#### SELECTED EXTRACT
Morning Joe: Back to the Table with Iran

Stories we're following today:

Iran Drafts Plans for Nuclear Talks - Wall Street Journal [link]

  • Saturday, Iranian Foreign Minister Manouchehr Mottaki said that Tehran had begun work on new proposals that Iran will offer as a basis of discussion with the West, according to state media. He didn't detail the proposals. He also didn't say whether any part of the package would deal specifically with Iran's nuclear program, but state-controlled media suggested the package was aimed at resolving the nuclear standoff.

Iran Offers G8 New Issues to Debate - Al Jazeera [link]

  • A joint declaration by the G8 nations called for a negotiated resolution to the standoff over Tehran's nuclear programme.

Missile Pact Based on Old Plan - Walter Pincus in the Washington Post [link]

  • The new proposal is more ambitious, though. Originally conceived a decade ago as a facility that would monitor launches by the United States and Russia and any missiles aimed at the two countries by others nations, the new facility would attempt to monitor missile launches around the globe.
  • But first, it has to be finalized. And last time, the proposal -- for a facility to be known as the Joint Data Exchange Center -- lost momentum and fizzled

N. Korea’s Leader May Have Cancer, Report Says - New York Times [link]

  • The North Korean leader Kim Jong-il, who suffered a stroke last August, was also found to have “life-threatening” pancreatic cancer around the same time, a South Korean cable television network reported on Monday.

[Saved entries]

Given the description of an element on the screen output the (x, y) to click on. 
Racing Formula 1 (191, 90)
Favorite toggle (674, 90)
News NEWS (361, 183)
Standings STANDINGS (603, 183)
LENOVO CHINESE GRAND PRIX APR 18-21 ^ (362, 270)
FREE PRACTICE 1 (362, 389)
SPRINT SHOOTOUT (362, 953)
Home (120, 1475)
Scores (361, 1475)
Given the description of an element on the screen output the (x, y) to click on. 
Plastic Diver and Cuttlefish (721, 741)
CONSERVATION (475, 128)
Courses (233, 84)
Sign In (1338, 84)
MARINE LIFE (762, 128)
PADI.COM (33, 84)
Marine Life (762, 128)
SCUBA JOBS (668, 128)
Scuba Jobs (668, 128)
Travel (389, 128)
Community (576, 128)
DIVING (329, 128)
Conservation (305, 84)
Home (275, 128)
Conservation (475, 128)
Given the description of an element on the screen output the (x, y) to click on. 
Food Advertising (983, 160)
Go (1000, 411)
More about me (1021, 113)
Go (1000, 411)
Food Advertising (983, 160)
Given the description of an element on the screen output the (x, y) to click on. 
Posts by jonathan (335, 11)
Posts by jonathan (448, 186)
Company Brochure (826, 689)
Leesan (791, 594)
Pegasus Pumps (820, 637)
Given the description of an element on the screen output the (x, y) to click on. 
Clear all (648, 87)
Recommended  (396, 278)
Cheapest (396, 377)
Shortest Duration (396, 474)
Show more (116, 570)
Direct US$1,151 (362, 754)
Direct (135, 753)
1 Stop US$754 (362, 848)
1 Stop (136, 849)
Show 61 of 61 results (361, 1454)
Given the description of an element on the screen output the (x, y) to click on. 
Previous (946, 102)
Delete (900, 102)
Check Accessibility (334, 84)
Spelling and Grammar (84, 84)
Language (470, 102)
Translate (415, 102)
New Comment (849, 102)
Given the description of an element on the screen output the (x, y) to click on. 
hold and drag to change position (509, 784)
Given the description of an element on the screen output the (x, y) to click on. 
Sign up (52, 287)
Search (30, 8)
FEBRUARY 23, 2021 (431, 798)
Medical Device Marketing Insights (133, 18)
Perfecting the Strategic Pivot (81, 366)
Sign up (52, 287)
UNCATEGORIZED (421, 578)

#### WORK TASK 1
According to the Morning Joe news roundup, what happened the last time the Joint Data Exchange Center was proposed?
#### WORK TASK 2
Carry on the Morning Joe news roundup from its final line.

#### EXERCISE ANSWER 1
It lost momentum and fizzled.

#### EXERCISE ANSWER 2
U.S. Air War All-But-Over in Iraq - Danger Room [link]

  • This is how far the U.S. war effort in Iraq has wound down: There wasn’t a single American airstrike in Iraq last month, according statistics from the U.S. Air Force. And insurgent improvised bombs, the country’s deadliest threat, are down 90 percent.

A View from the Dark Side

Why We Don't Want a Nuclear-Free World - Melanie Kirkpatrick in the Wall Street Journal [link]

  • In other words: Go ahead and wish for a nuclear-free world, but pray that you don't get what you wish for. A world without nukes would be even more dangerous than a world with them, Mr. Schlesinger argues.
  • But in the U.S., Congress won't even so much as fund R&D for the Reliable Replacement Warhead. "The RRW has become a toxic term on Capitol Hill," Mr. Schlesinger says. Give it a new name, he seems to be suggesting, and try again to get Congress to fund it. "We need to be much more vigorous about life-extension programs" for the weapons.